WORK REQUIRED:
Leaving all pictures out, output exactly and only the line containing "Instruction: Toggle the" and the lines that follow it to the end of the material below.

INPUT DATA:
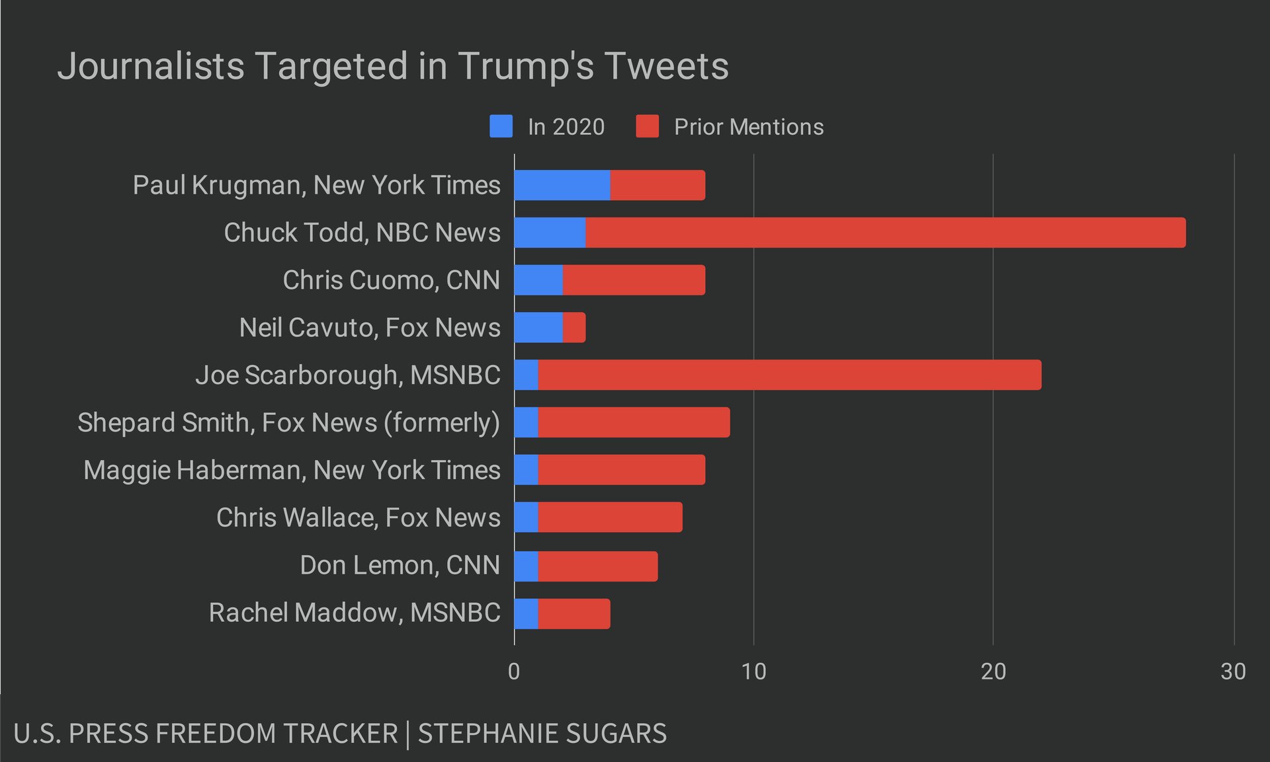Select the In 2020 legend label
The image size is (1270, 762).
point(566,127)
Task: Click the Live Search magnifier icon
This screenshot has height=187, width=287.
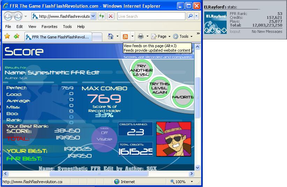Action: pyautogui.click(x=190, y=16)
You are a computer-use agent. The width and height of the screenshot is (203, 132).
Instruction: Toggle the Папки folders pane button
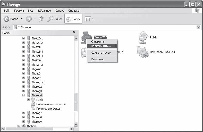[x=73, y=19]
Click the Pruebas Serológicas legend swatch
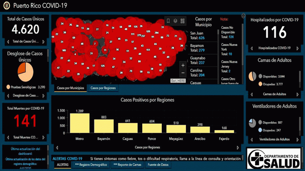 8,87
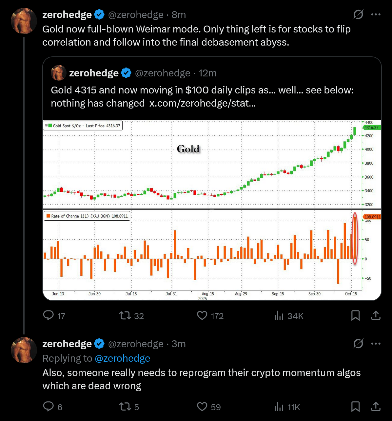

WRITTEN SOLUTION:
Instruction: Toggle the Папки folders pane button
[x=73, y=19]
Click the Pruebas Serológicas legend swatch
 8,87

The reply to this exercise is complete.